--- START ---
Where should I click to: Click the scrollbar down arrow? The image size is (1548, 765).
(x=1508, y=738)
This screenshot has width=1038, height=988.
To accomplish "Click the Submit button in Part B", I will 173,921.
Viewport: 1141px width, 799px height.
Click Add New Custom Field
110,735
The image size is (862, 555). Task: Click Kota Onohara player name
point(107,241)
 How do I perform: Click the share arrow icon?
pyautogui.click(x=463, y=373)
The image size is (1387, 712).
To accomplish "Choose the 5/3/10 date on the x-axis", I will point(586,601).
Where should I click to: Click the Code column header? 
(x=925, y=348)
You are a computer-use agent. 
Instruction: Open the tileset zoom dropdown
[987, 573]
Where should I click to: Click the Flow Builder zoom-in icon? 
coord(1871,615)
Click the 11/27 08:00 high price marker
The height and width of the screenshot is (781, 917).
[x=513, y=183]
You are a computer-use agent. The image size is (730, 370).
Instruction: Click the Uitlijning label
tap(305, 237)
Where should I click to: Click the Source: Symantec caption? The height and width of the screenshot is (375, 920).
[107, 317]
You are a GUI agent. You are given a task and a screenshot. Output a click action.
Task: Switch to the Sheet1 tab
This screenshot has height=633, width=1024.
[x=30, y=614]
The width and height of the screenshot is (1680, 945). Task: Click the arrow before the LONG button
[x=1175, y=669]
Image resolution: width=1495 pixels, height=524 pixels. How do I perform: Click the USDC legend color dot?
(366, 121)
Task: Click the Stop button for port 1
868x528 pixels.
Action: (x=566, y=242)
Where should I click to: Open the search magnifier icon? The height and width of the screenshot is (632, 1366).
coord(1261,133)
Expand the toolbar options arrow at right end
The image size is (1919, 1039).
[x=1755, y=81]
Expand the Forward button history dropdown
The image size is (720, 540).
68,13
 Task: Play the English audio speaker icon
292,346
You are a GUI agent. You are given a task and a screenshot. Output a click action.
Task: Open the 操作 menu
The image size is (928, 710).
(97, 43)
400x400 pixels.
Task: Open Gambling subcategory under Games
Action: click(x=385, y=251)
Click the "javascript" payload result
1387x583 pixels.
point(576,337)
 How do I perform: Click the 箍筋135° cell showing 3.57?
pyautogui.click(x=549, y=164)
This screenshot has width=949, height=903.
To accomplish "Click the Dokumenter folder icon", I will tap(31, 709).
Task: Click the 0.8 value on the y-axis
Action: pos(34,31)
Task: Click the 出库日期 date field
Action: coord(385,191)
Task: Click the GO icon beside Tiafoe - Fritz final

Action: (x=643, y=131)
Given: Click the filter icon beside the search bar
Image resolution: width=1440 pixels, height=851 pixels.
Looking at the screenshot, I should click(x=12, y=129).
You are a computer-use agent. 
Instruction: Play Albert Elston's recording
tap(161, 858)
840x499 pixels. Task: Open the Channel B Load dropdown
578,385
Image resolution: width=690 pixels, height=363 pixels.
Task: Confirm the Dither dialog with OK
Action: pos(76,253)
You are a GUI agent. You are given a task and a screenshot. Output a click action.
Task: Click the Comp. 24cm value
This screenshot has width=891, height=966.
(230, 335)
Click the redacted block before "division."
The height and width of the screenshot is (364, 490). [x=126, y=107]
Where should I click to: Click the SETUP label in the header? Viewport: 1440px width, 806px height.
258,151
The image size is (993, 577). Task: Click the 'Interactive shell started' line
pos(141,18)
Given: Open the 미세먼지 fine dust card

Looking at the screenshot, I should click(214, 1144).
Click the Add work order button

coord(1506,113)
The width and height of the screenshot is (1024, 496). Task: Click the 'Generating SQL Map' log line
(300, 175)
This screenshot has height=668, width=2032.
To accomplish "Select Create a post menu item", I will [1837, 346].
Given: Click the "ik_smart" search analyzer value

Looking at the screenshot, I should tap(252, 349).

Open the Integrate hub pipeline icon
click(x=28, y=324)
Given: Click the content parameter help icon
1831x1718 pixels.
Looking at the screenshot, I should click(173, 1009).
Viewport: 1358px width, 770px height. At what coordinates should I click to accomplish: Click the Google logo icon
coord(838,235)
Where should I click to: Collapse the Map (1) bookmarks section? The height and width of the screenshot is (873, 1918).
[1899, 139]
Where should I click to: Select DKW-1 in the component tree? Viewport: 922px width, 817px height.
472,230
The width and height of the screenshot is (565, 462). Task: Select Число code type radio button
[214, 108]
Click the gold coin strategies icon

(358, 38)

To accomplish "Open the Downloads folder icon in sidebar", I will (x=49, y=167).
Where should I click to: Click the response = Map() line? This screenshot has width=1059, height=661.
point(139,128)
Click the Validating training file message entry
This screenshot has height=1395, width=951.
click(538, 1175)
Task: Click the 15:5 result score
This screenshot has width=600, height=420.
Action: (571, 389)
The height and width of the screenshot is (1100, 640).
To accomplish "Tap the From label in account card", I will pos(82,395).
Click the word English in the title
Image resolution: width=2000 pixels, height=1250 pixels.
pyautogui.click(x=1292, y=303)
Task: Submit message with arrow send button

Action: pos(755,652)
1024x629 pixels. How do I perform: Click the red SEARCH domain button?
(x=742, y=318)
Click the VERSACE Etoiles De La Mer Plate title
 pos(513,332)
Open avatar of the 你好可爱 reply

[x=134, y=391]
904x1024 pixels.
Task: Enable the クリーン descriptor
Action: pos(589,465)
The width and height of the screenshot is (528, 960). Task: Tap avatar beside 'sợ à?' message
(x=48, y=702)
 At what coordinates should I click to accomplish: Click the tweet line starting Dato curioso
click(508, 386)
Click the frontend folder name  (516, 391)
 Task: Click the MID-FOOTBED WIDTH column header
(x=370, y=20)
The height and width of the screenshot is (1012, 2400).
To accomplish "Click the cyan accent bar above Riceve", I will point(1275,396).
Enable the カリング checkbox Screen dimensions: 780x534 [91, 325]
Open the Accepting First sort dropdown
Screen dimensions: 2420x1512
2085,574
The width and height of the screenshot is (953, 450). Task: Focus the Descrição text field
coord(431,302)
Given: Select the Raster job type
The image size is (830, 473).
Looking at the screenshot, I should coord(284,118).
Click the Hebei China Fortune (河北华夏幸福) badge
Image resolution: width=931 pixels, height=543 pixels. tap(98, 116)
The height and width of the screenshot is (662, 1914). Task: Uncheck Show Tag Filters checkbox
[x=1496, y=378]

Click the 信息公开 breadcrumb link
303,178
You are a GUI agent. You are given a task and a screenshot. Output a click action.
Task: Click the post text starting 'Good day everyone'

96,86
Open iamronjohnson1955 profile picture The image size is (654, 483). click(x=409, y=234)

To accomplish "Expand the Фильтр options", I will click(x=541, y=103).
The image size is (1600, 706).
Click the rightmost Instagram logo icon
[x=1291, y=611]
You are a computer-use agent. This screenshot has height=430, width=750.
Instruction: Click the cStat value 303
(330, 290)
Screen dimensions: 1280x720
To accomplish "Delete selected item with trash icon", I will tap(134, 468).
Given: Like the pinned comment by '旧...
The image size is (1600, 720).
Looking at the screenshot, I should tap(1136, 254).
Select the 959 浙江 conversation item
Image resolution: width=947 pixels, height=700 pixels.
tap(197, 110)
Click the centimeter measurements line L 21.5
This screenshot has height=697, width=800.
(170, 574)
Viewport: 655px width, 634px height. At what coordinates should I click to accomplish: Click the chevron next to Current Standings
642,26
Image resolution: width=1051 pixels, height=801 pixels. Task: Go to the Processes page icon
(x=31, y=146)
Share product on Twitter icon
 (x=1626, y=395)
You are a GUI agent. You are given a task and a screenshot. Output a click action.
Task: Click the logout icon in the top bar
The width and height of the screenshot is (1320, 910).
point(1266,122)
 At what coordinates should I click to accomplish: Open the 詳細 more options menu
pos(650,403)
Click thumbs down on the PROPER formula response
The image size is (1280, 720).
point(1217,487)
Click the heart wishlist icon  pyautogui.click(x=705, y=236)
--- END ---
■ **What the exercise asks**
Could you return exactly the lines above from the line with "Task: Play the English audio speaker icon" to the line with "Given: Click the filter", both included, and nothing else?

■ **Expected answer**
 Task: Play the English audio speaker icon
292,346
You are a GUI agent. You are given a task and a screenshot. Output a click action.
Task: Open the 操作 menu
The image size is (928, 710).
(97, 43)
400x400 pixels.
Task: Open Gambling subcategory under Games
Action: click(x=385, y=251)
Click the "javascript" payload result
1387x583 pixels.
point(576,337)
 How do I perform: Click the 箍筋135° cell showing 3.57?
pyautogui.click(x=549, y=164)
This screenshot has width=949, height=903.
To accomplish "Click the Dokumenter folder icon", I will tap(31, 709).
Task: Click the 0.8 value on the y-axis
Action: pos(34,31)
Task: Click the 出库日期 date field
Action: coord(385,191)
Task: Click the GO icon beside Tiafoe - Fritz final

Action: (x=643, y=131)
Given: Click the filter icon beside the search bar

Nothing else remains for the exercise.